Mis amigos conocen mi poca afición a las reuniones, menos aún para tratar cuestiones de fondo. Prefiero leer a escuchar, quizá porque tengo más capacidad de asimilar a través de la lectura que de la palabra oral: un detalle temperamental tantas veces olvidado por teorías pedagógicas, que no tienen en cuenta la realidad de cada persona.

Se comprenderá mi poco entusiasmo ante sínodos como el que acaba de clausurarse en Roma. Tras ver con detenimiento la relatio final, he decidido releer algunos textos del Concilio Vaticano II. Aunque han cumplido ya cincuenta años, conservan la juventud y la fuerza con que se elaboraron, después de estudios mucho más detenidos que los recientes.

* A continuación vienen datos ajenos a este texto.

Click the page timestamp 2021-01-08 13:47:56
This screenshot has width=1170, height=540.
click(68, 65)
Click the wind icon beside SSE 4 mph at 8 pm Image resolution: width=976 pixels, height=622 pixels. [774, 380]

A mi entender, una de las claves de nuestro tiempo está en el objetivo marcado por Gaudium et Spes: superar la ética individualista. Esa Constitución se aprobó años antes del mayo del 68, pero reflejaba una lucidez inseparable de la asistencia del Espíritu. Así comenzaba el número 30: “La profunda y rápida transformación de la vida exige con suma urgencia que no haya nadie que, por despreocupación frente a la realidad o por pura inercia, se conforme con una ética meramente individualista. El deber de justicia y caridad se cumple cada vez más contribuyendo cada uno al bien común según la propia capacidad y la necesidad ajena, promoviendo y ayudando a las instituciones, así públicas como privadas, que sirven para mejorar las condiciones de vida del hombre”.

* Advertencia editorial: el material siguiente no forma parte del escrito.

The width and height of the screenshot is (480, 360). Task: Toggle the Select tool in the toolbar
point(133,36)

Aduzco el pasaje sólo a título de ejemplo. En la segunda parte del documento se abordan algunos problemas más urgentes. El primero, la dignidad del matrimonio y de la familia. Los padres conciliares reconocían con rigor que “la dignidad de esta institución no brilla en todas partes con el mismo esplendor, puesto que está oscurecida por la poligamia, la epidemia del divorcio, el llamado amor libre y otras deformaciones; es más, el amor matrimonial queda frecuentemente profanado por el egoísmo, el hedonismo y los usos ilícitos contra la generación. Por otra parte, la actual situación económica, social-psicológica y civil es origen de fuertes perturbaciones para la familia. En determinadas regiones del universo, finalmente, se observan con preocupación los problemas nacidos del incremento demográfico. Todo lo cual suscita angustia en las conciencias. Y, sin embargo, un hecho muestra bien el vigor y la solidez de la institución matrimonial y familiar: las profundas transformaciones de la sociedad contemporánea, a pesar de las

dificultades a que han dado origen, con muchísima frecuencia manifiestan, de varios modos, la verdadera naturaleza de tal institución”.

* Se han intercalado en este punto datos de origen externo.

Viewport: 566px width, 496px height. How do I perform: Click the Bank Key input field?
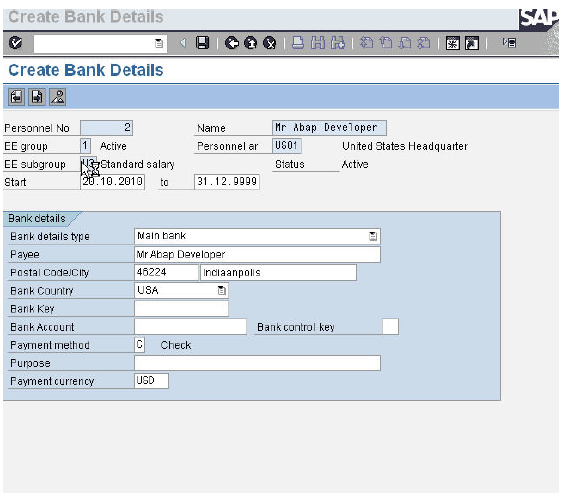pos(181,309)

Me permito aconsejar una relectura de ese documento, también desde la perspectiva global de un Concilio que consagró solemnemente la llamada universal a la santidad de los fieles. Por eso, GS 52 recomendaba a los sacerdotes “fomentar la vocación de los esposos en la vida conyugal y familiar con distintos medios pastorales, con la predicación de la palabra de Dios, con el culto litúrgico y otras ayudas espirituales; fortalecerlos humana y pacientemente en las dificultades y confortarlos en la caridad para que formen familias realmente espléndidas”.

Mi impresión es que, si no se abordan los problemas desde su raíz, existe el riesgo de enredarse con cuestiones pragmáticas y con casuísticas morales. En el fondo, salvo error por mi parte, no va por ahí la mente del papa Francisco, que intenta superar posibles moralismos más o menos estériles en tiempos de ostensibles retos apostólicos para los creyentes.

De ahí la importancia radical del esfuerzo por la santidad –plenitud de vida cristiana en la familia, con el correspondiente testimonio para los demás, no siempre quizá entendido adecuadamente en una sociedad abrumada por el exceso de las informaciones. Por eso, los obispos insisten en este último sínodo en que las familias católicas “en virtud de la gracia del sacramento nupcial están llamadas a ser sujetos activos de la pastoral familiar”.

Al cabo, esa exigencia de santidad y apostolado evoca los primeros pasos del cristianismo, cuando Lidia, una mujer corriente, temerosa de Dios, vendedora de púrpura en Tiatira, fue la gran valedora de la entrada del aliento cristiano de Pablo en la antigua Europa, como relata Lucas en los Hechos de los Apóstoles.